In this study, all 26 patients had moderate to severe disease, developing multiple organ dysfunction with respiratory and renal impairment, and most patients eventually died. The pathologic mechanism of paraquat poisoning has not been fully clarified. According to existing research, the main mechanism of paraquat poisoning involves oxidative damage, inflammatory reaction, or apoptosis. Multiple organ dysfunction and failure, mainly lung injury, leads to death in poisoned patients.[9] Mortality was higher among the patients treated in our hospital than is reported in the current literature.[4] The patients admitted to our hospital may have had more severe poisoning and a longer duration of poisoning, which are the main prognostic factors in patients suffering from paraquat poisoning.[10]

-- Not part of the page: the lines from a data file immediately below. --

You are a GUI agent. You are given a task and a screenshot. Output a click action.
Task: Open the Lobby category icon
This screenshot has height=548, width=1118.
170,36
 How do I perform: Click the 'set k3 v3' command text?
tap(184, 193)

In all patients in this study, lung damage improved and adequate assessment of the lungs became an important part of the treatment. In the past, patients with paraquat poisoning were mainly evaluated using CT or chest X-ray to assess lung injury,[11] but with the progression of disease, especially low oxygen saturation, the likelihood of a patient being able to undergo CT examination is extremely low and the sensitivity and specificity of bedside chest X-ray examinations are poor.[12,13] In addition, radioactive damage from CT and chest X-ray examinations should be avoided as much as possible.[14]

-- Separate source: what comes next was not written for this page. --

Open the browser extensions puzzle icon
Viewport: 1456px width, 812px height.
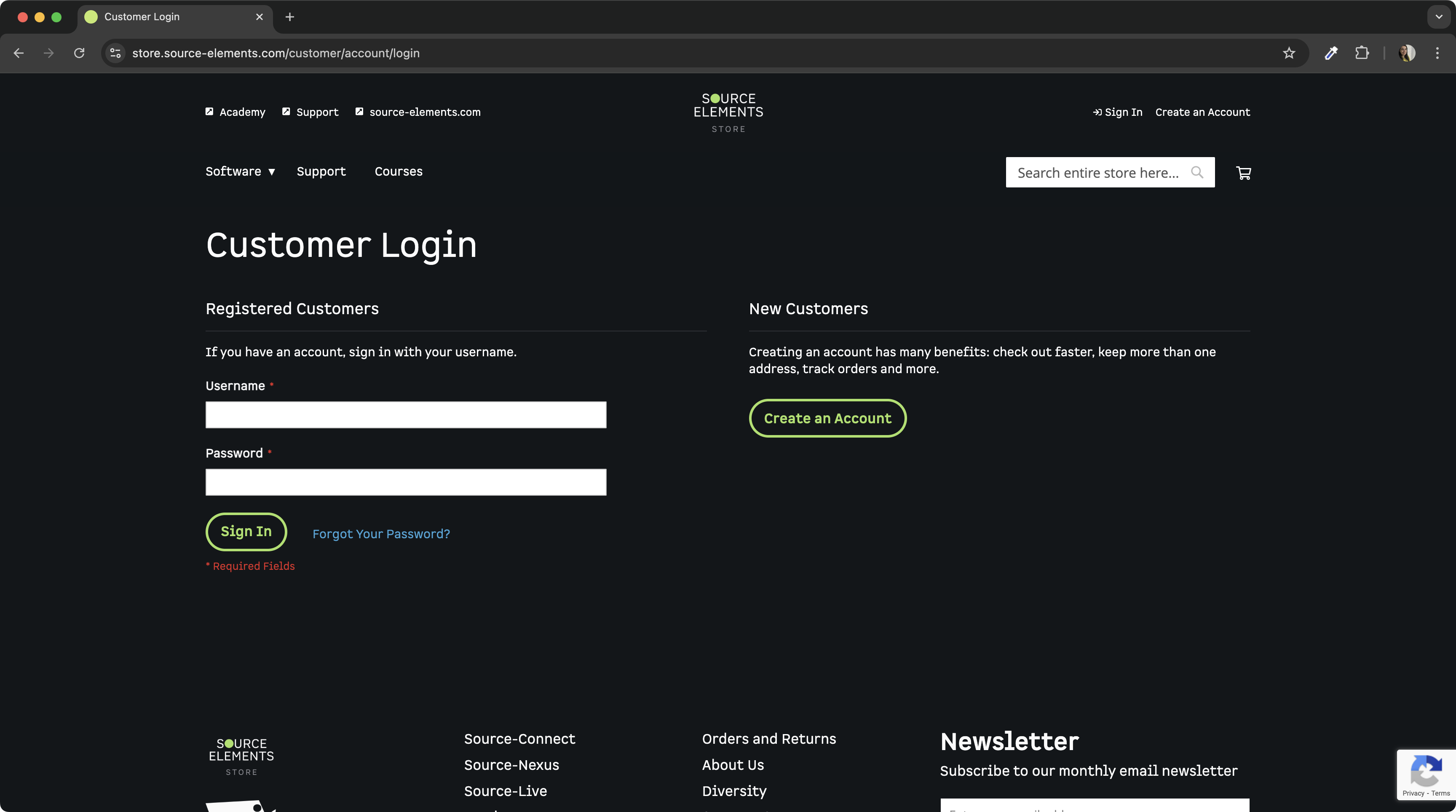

In recent years, the application of pulmonary ultrasound in different diseases, such as trauma, shock, pleural effusion, and ARDS, has been confirmed,[15,16] and has obvious advantages compared with chest radiography.[17] The results of this study suggest a significant negative correlation between LUS and oxygen index, as the correlation with PaCO2 was relatively weak, probably due to the early phase of lung injury with paraquat poisoning, with interstitial edema and pulmonary fibrosis resulting in a diffusion disorder as the main pathological change. A ventilatory disorder only complicated by infection or another disorder could arise in the middle and late stages of the disease,[18] whereas pulmonary ultrasound has good sensitivity to detect pathological changes in diffuse function such as pulmonary interstitial edema.[19]

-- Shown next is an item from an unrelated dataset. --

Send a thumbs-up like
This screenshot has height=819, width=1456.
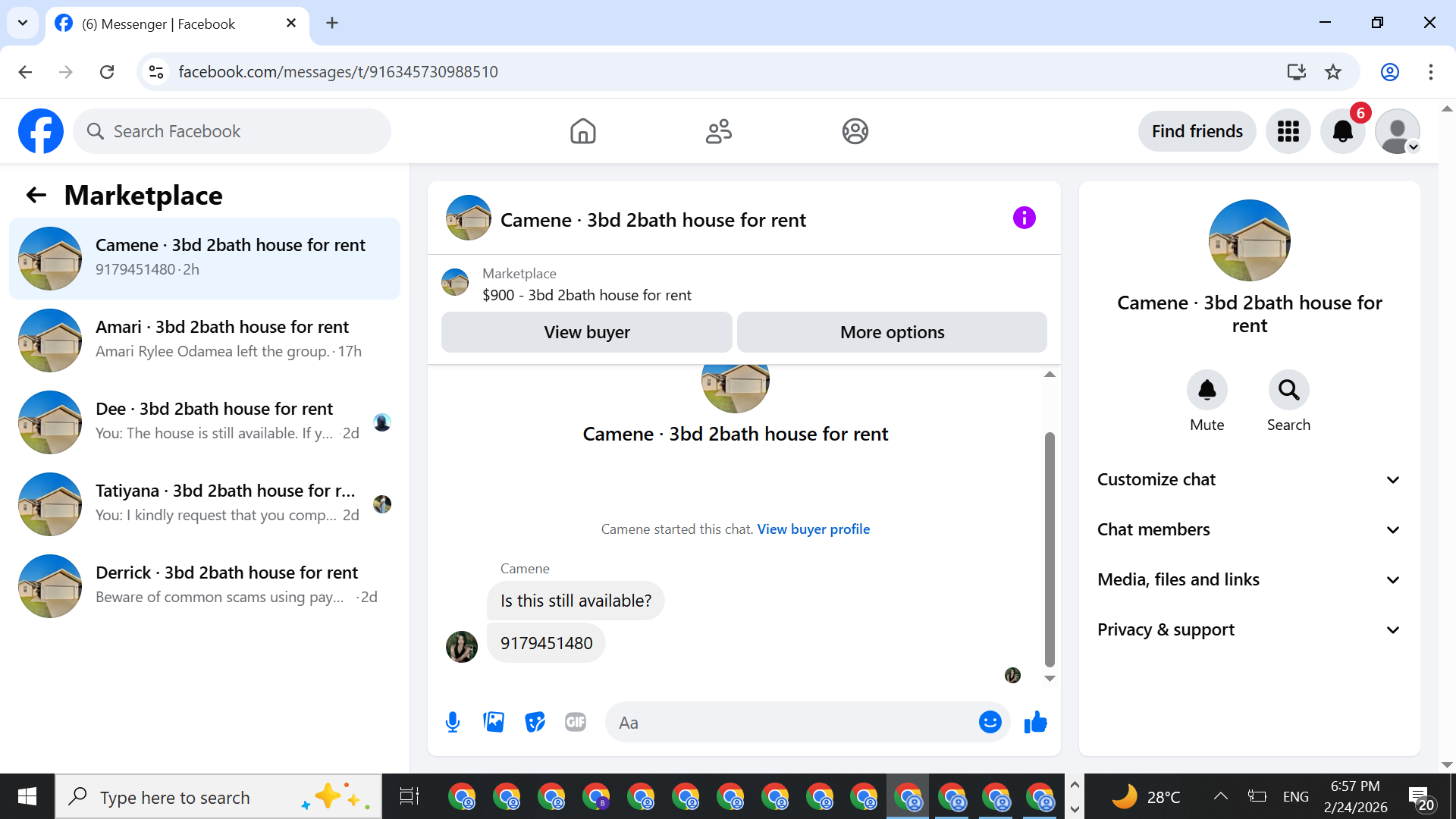1035,722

Paraquat poisoning is often accompanied by vomiting with aspiration, which may lead to a secondary infection in the late stage of lung injury.[2] Therefore, subsequent deterioration in oxygenation should point to the possibility of infection; there is also a significant correlation between LUS and CRP, similar to the findings of Yousef and De Luca,[20] but the correlation coefficient was lower than that for LUS and oxygen index. Therefore, lung injury is a more important factor than infection in paraquat poisoning. Finally, there was high consistency between pulmonary ultrasound and CT imaging, consistent with previous literature reports.[15,21]

This study had some limitations. First, the number of patients was small. In recent years, China has gradually banned the marketing of paraquat of different dosages and forms, which has led to a significant reduction in paraquat poisoning; however, we achieved statistical significance despite the small sample size. Second, this was a single-center study, and patients with paraquat poisoning may have had a bias in the time of poisoning and the initial treatment strategy. Third, the LUS is operator-dependent and cannot be fully objectively quantified. It should be used as an adjunct to chest radiography and CT in caring for patients with acute paraquat poisoning.

Conclusion

We found a reliable correlation between LUS, degree of lung injury, and oxygen index in patients with paraquat poisoning. Lung ultrasound and CT imaging results were highly consistent. Our results suggest that lung ultrasound can be used as an effective tool to evaluate lung injury in patients with paraquat poisoning. Further studies are required to confirm our results.